Voluntary Admissions Only
Mental Health:
  • Previously completed an inpatient level of care and needs to continue receiving services as an outpatient.
  • Existing psychiatric symptoms are clinically significant or profound that create impairment in day-to-day social, vocational, and/or educational functioning.
  • Requires intensive treatment, but not 24-hour observation and inpatient care.
  • Experiencing unmanageable mental health symptoms that are interfering with daily life.
  • Use of illegal substances, changes in mental state, and decreased in social, mental, and occupational functioning.
Substance Abuse
  • Struggling with substance abuse and addiction.
  • Early intervention - willingness to receive education and resources to lower the risk of developing a substance abuse disorder.
  • Recently completed intensive outpatient or partial hospitalization treatment, and is transitioning to aftercare, or relapse prevention treatment.
  • Requires participation in weekly recovery or motivational enhancement therapy (less than 9 hours per week for adults; less than 6 hours for adolescents).
Psychiatry
  • Experiencing debilitating mental health symptoms that are interfering with daily life.
  • Excessive emotions feel uncontrollable making the individual feel powerless
  • Changes in sleeping patterns.
  • Frequent nightmares or temper tantrums.

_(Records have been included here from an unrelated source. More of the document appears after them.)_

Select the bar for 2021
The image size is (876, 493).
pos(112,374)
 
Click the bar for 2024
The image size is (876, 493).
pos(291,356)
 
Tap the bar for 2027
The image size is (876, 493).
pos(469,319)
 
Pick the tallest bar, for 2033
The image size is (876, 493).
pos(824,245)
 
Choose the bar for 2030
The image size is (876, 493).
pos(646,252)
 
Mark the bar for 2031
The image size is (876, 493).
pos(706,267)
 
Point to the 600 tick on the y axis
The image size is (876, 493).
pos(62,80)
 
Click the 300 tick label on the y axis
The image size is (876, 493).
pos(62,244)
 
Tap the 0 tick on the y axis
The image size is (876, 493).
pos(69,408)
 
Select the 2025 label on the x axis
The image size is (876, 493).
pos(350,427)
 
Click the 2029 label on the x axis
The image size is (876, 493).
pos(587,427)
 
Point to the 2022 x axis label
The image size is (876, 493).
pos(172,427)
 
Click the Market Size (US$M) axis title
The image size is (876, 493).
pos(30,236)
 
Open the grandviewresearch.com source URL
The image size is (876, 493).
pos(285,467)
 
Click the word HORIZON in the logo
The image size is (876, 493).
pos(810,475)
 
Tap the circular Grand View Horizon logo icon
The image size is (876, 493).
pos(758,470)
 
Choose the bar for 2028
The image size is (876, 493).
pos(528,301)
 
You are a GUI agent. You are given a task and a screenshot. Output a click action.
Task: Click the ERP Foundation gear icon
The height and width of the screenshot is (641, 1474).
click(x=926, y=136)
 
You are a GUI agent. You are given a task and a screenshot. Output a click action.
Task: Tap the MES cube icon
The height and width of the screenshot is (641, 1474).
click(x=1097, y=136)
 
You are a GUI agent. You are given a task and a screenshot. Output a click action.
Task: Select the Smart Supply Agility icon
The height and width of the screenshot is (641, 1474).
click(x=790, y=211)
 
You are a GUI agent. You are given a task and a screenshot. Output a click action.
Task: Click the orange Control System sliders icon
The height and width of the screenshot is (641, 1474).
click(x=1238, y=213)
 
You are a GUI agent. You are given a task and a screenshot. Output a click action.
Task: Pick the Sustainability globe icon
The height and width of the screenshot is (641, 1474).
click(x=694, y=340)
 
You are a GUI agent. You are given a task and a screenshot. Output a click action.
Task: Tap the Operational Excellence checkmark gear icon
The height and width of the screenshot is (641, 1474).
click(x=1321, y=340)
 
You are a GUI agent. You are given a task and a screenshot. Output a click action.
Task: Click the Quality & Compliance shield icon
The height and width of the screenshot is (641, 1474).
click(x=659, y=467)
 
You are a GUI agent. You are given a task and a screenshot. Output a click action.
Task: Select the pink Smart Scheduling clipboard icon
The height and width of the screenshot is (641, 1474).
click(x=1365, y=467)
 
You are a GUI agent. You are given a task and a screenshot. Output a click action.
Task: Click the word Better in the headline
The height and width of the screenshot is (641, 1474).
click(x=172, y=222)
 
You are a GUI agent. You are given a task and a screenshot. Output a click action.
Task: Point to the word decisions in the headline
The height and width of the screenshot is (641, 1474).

  • Substance use to cope with symptoms
  • Changes in performance at school, work, or home
  • Withdrawal from social interactions
  • Unexplained physical illness
  • Management of current psychotropic medication regimen.
YOU MUST KNOW
Intake Process

1
Prior to your first session, you will be asked to complete a client intake packet. This process is crucial in forming a therapeutic relationship with your therapist and gathering information about yourself. Please do not hesitate to discuss any questions you may have regarding this form with your therapist during your first visit.
2
The first session generally involves completing a comprehensive clinical assessment (CCA) and answering questions about different areas of your life, including the reason(s) why you came to therapy, your social, medical, mental health, and substance use history, your education and employment, and several others.
3
Next, your therapist will begin working with you on developing an appropriate and detailed plan with treatment goals, measurable objectives, and a timeline for your treatment progress. This plan will allow your therapist to track your progress and guide you toward reaching your goals.